Recapitulando: Mini-LED é um tipo de backlight em que os leds convencionais são substituídos por outros, muito menores mas com maior capacidade luminosa e maior eficiência energética. Nos backlights atuais, há blocos de 30 a 50 leds (as chamadas “zonas”, como na imagem acima) comandados pelo processador que endereça a luz ao painel LCD. Nos Mini-LEDs, são centenas ou até milhares de microscópicos diodos montados em blocos que podem ser dimerizados conforme a necessidade de cada cena.

Segundo o blog da Samsung, a diferença é absurda: consegue-se ampliar os níveis de contraste dos atuais 10.000:1 para 1.000.000:1. Como se sabe, contraste é o grande problema da tecnologia LCD. Nos TVs OLED, que não precisam de backlight, o contraste é virtualmente “infinito”!

O plano da Samsung é combinar painéis Mini-LED com os QLED (pontos quânticos). Seria possível, assim, superar duas dificuldades dos TVs QLED: a espessura do gabinete, já que são várias camadas sobrepostas (os mini-leda ocupam bem menos espaço), e o consumo de energia. TVs QLED sabidamente apresentam níveis de luminosidade altíssimos, permitindo visualização até mesmo em salas com janelas abertas (vejam este teste), mas o custo disso é o aumento da corrente elétrica e, consequentemente, o risco de superaquecimento. 

Na verdade, já existem no mercado internacional TVs com backlight Mini-LED, da chinesa TCL (foto maior), empresa que também faz parte do consórcio QLED-Alliance mas já anunciou planos de investir na tecnologia OLED. Enquanto isso, a Samsung também tenta reduzir o custo dos painéis MicroLED para poder lançá-los no mercado consumer (vejam aqui).

Resumo: a sopa de letrinhas só tende a crescer.

Um comentario para “Guerra dos LEDs, versão 2021”
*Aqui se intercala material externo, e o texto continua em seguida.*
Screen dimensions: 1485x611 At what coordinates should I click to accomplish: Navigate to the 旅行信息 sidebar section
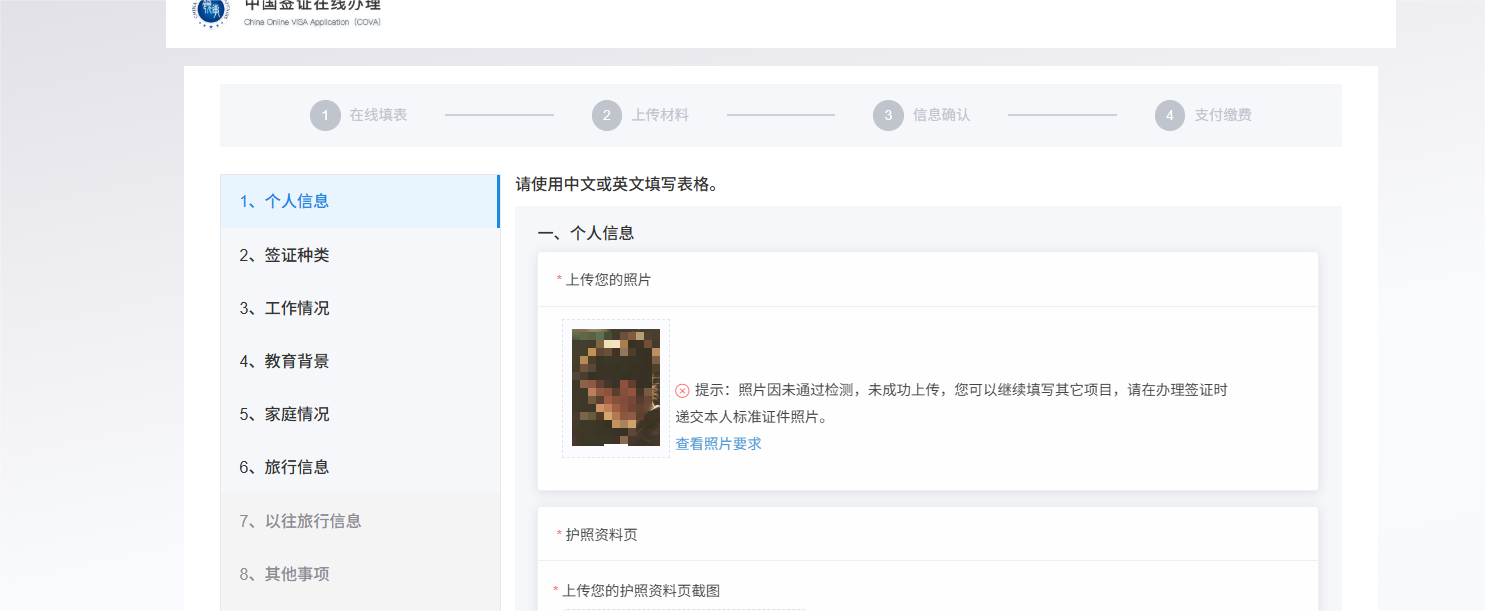click(x=284, y=467)
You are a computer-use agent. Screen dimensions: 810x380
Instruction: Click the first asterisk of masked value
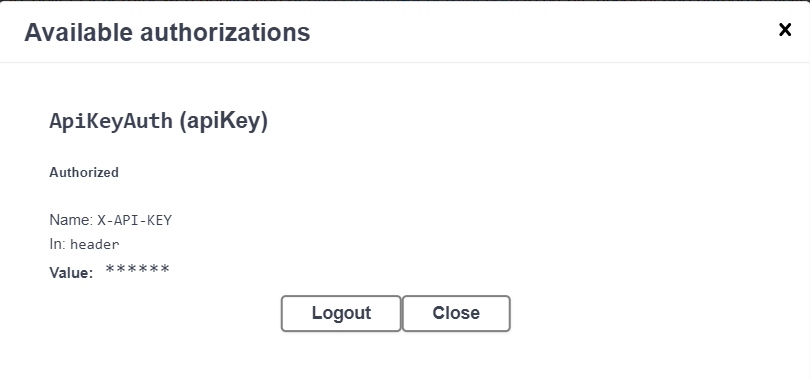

  1. Dinaldo Ca,´ps disse:

    Prezado Orlando, bom dia!
    As tecnologias das TVs tem evoluído anos luz, comparado a outros segmentos, Comparo as tecnologias as descobertas do universo, ou seja, existem muitos pontos a serem revelados.
    A TVs QD-OLED é uma dessas descobertas, as tecnologias já estão todas disponíveis, o que fazem é o que está disponível na matemática, intersecção, juntando duas tecnologia e aperfeiçoando é o que os asiáticos sabem fazer de melhor, os brasileiros precisam seguir estes princípios de aperfeiçoamentos e evoluirmos para sermos melhores daqui há 20 anos, e 30 anos.